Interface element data
☆ ☆ ☆ ☆ ☆ ☆ ☆
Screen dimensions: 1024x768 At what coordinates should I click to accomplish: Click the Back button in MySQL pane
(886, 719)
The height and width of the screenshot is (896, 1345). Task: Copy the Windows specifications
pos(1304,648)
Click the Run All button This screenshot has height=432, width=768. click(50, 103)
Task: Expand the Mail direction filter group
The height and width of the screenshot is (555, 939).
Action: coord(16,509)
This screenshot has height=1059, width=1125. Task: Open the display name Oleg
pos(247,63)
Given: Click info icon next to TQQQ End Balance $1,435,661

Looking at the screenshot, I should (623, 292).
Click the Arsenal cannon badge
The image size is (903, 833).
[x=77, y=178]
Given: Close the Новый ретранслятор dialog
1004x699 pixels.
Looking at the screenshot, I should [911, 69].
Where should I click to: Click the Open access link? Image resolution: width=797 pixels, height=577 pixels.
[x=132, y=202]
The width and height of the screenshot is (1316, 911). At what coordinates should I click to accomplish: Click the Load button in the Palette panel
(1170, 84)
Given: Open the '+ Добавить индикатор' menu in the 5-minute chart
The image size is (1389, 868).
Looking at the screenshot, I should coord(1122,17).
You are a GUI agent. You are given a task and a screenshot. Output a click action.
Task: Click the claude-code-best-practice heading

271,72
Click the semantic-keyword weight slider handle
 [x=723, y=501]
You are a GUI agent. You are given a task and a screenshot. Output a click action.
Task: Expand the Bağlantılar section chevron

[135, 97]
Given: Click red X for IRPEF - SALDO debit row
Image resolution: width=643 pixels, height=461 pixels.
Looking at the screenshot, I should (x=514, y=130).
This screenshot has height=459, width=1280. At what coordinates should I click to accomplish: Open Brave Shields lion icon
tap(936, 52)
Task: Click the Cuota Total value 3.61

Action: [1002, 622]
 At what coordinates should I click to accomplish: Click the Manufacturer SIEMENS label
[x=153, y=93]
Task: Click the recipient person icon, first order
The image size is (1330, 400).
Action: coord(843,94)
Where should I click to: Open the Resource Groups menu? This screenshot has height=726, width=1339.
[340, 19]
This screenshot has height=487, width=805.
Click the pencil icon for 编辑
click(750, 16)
☆ ☆ ☆ ☆ ☆ ☆ ☆
● What is required
Select every line of the data above that contains the word "button", and copy each one.

● Solution to the problem
Screen dimensions: 1024x768 At what coordinates should I click to accomplish: Click the Back button in MySQL pane
Click the Run All button This screenshot has height=432, width=768. click(50, 103)
The width and height of the screenshot is (1316, 911). At what coordinates should I click to accomplish: Click the Load button in the Palette panel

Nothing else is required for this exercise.